Gallarate

Gallarate, commando libera boss della n’drangheta. Morto il fratello

CarabinieriUna scena da film: un commando armato, attorno alle 15, ha assaltato un furgone della polizia penitenziaria a Gallarate, vicino al Tribunale e ha liberato un detenuto, l’ergastolano Domenico Cutrì, boss della ‘ndrangheta. Il detenuto è evaso, con i complici è fuggito a bordo di una Volkswagen Polo nera, poi abbandonata e sostituita da un’altra auto, una Citroen C3

Secondo una prima ricostruzione, Cutrì, a bordo di un’auto della polizia penitenziaria, stava giungendo al tribunale di Gallarate giungendo dal carcere di Busto Arsizio.

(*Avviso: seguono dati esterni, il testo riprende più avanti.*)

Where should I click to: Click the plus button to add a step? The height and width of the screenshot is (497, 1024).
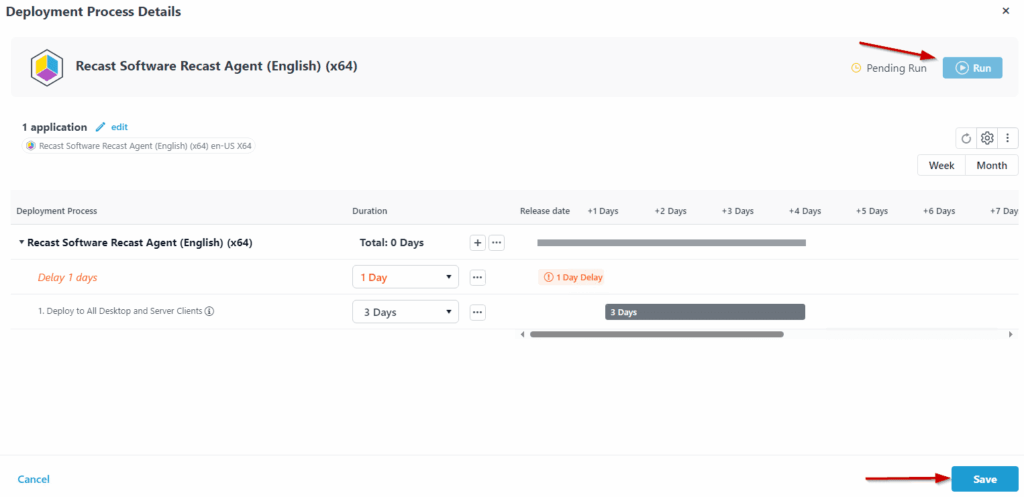click(477, 242)
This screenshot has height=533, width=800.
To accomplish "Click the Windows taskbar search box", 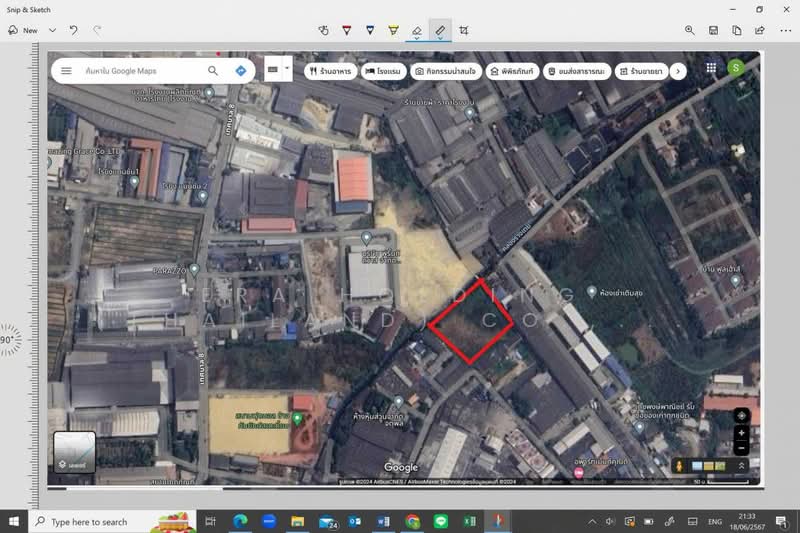I will (x=112, y=521).
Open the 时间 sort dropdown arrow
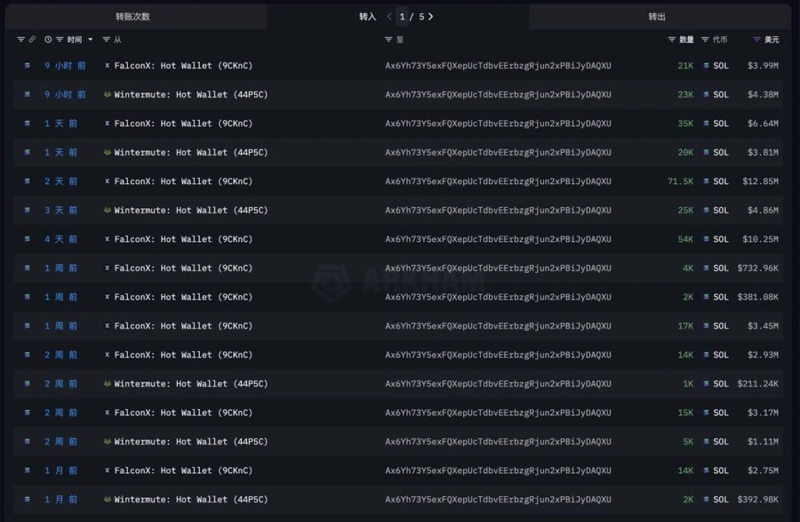 [91, 40]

All’arrivo, auto e scorta si sono trovate davanti due banditi armati di kalashnikov, che hanno intimato ai poliziotti di lasciare le armi a terra. Si sono impossessati del boss ed è partita una sparatoria. Quattro i banditi che hanno partecipato al commando, una trentina i colpi esplosi.

Morto uno dei banditi che hanno partecipato all’evasione del detenuto. E’ il fratello del detenuto evaso, Antonino Cutrì. La madre ha portato il figlio, già morto, all’ospedale di Magenta. Arrestato invece un altro membro del commando che ha assaltato gli uomini della polizia penitenziaria. L’uomo, ferito nel corso della sparatoria, è stato fermato vicino al luogo dell’assalto.

L’ergastolano Domenico Cutrì è stato condannato come mandante per l’omicidio di Lukacs Kobrzeniecki, vittima di un agguato avvenuto nel  2006 a Trecate (Novara).  L’uomo, stando a quanto si apprende da fonti del Dap, è detenuto nel carcere di Cuneo, ma da venerdì scorso era stato tradotto nel penitenziario di Busto Arsizio per essere presente oggi al tribunale di Gallarate.